Items on target coordinates →
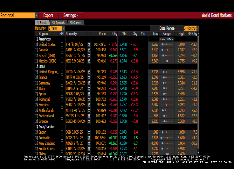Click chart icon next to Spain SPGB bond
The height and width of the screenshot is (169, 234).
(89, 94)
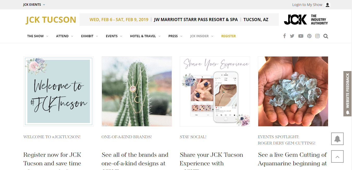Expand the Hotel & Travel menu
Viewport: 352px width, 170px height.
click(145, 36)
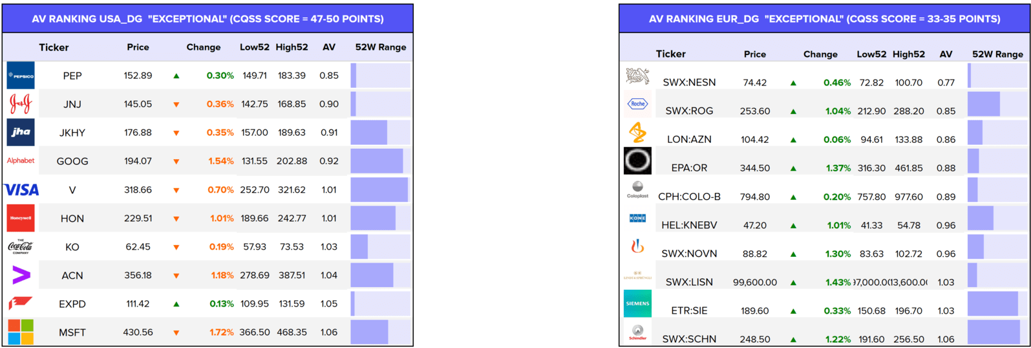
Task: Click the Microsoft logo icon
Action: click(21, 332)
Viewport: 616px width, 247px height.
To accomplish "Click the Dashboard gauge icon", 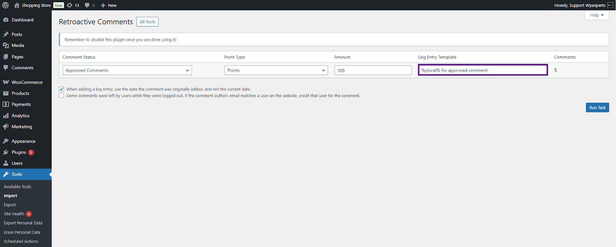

Problem statement → Can you write out all the items above again with "accomplish" switched to "complete" and nothing else changed? Leave the pictures out.

Final result →
Click chart icon next to Spain SPGB bond
The height and width of the screenshot is (169, 234).
(89, 94)
Expand the Hotel & Travel menu
Viewport: 352px width, 170px height.
click(145, 36)
Task: Click the Microsoft logo icon
Action: click(21, 332)
Viewport: 616px width, 247px height.
To complete "Click the Dashboard gauge icon", 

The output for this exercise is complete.